### Entries supplied
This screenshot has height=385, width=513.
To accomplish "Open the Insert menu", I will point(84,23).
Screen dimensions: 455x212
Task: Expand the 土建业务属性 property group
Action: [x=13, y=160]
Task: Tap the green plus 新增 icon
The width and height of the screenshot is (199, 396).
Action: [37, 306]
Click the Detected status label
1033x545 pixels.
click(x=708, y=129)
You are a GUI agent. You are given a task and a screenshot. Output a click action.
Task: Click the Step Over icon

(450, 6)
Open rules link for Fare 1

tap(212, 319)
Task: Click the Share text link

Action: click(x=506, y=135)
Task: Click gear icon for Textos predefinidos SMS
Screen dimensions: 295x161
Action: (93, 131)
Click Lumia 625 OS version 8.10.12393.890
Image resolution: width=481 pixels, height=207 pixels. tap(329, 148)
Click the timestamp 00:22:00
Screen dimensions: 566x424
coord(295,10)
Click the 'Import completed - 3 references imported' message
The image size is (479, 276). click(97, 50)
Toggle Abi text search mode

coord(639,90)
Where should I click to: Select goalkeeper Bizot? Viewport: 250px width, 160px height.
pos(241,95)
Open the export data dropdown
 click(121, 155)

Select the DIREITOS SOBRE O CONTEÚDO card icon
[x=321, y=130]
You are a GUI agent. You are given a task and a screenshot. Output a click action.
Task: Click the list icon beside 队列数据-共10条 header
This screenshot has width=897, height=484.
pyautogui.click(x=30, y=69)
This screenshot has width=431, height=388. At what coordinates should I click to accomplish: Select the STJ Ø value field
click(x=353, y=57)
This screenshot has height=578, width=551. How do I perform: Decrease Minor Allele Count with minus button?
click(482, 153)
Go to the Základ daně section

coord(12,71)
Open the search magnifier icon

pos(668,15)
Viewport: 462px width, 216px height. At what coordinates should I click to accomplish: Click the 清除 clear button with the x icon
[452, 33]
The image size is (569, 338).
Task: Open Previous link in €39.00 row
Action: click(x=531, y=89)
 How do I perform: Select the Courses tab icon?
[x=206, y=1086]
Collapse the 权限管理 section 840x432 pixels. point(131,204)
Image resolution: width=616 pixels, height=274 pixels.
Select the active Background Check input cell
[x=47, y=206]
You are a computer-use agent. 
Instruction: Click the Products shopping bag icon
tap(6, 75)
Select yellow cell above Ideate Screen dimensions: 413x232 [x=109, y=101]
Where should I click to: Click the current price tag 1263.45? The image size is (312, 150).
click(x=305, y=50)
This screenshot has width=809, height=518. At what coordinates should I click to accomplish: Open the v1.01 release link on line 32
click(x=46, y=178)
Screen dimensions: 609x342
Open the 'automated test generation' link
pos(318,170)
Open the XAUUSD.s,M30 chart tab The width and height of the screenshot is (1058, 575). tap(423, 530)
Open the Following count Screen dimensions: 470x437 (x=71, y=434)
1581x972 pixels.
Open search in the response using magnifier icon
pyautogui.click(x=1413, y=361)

### What you have to do
Please reproduce each record precisely as written.

### Exercise output
This screenshot has height=385, width=513.
To accomplish "Open the Insert menu", I will point(84,23).
Screen dimensions: 455x212
Task: Expand the 土建业务属性 property group
Action: [x=13, y=160]
Task: Tap the green plus 新增 icon
The width and height of the screenshot is (199, 396).
Action: [37, 306]
Click the Detected status label
1033x545 pixels.
click(x=708, y=129)
You are a GUI agent. You are given a task and a screenshot. Output a click action.
Task: Click the Step Over icon

(450, 6)
Open rules link for Fare 1

tap(212, 319)
Task: Click the Share text link

Action: click(x=506, y=135)
Task: Click gear icon for Textos predefinidos SMS
Screen dimensions: 295x161
Action: (93, 131)
Click Lumia 625 OS version 8.10.12393.890
Image resolution: width=481 pixels, height=207 pixels. tap(329, 148)
Click the timestamp 00:22:00
Screen dimensions: 566x424
coord(295,10)
Click the 'Import completed - 3 references imported' message
The image size is (479, 276). click(97, 50)
Toggle Abi text search mode

coord(639,90)
Where should I click to: Select goalkeeper Bizot? Viewport: 250px width, 160px height.
pos(241,95)
Open the export data dropdown
 click(121, 155)

Select the DIREITOS SOBRE O CONTEÚDO card icon
[x=321, y=130]
You are a GUI agent. You are given a task and a screenshot. Output a click action.
Task: Click the list icon beside 队列数据-共10条 header
This screenshot has width=897, height=484.
pyautogui.click(x=30, y=69)
This screenshot has width=431, height=388. At what coordinates should I click to accomplish: Select the STJ Ø value field
click(x=353, y=57)
This screenshot has height=578, width=551. How do I perform: Decrease Minor Allele Count with minus button?
click(482, 153)
Go to the Základ daně section

coord(12,71)
Open the search magnifier icon

pos(668,15)
Viewport: 462px width, 216px height. At what coordinates should I click to accomplish: Click the 清除 clear button with the x icon
[452, 33]
The image size is (569, 338).
Task: Open Previous link in €39.00 row
Action: click(x=531, y=89)
 How do I perform: Select the Courses tab icon?
[x=206, y=1086]
Collapse the 权限管理 section 840x432 pixels. point(131,204)
Image resolution: width=616 pixels, height=274 pixels.
Select the active Background Check input cell
[x=47, y=206]
You are a computer-use agent. 
Instruction: Click the Products shopping bag icon
tap(6, 75)
Select yellow cell above Ideate Screen dimensions: 413x232 [x=109, y=101]
Where should I click to: Click the current price tag 1263.45? The image size is (312, 150).
click(x=305, y=50)
This screenshot has width=809, height=518. At what coordinates should I click to accomplish: Open the v1.01 release link on line 32
click(x=46, y=178)
Screen dimensions: 609x342
Open the 'automated test generation' link
pos(318,170)
Open the XAUUSD.s,M30 chart tab The width and height of the screenshot is (1058, 575). tap(423, 530)
Open the Following count Screen dimensions: 470x437 (x=71, y=434)
1581x972 pixels.
Open search in the response using magnifier icon
pyautogui.click(x=1413, y=361)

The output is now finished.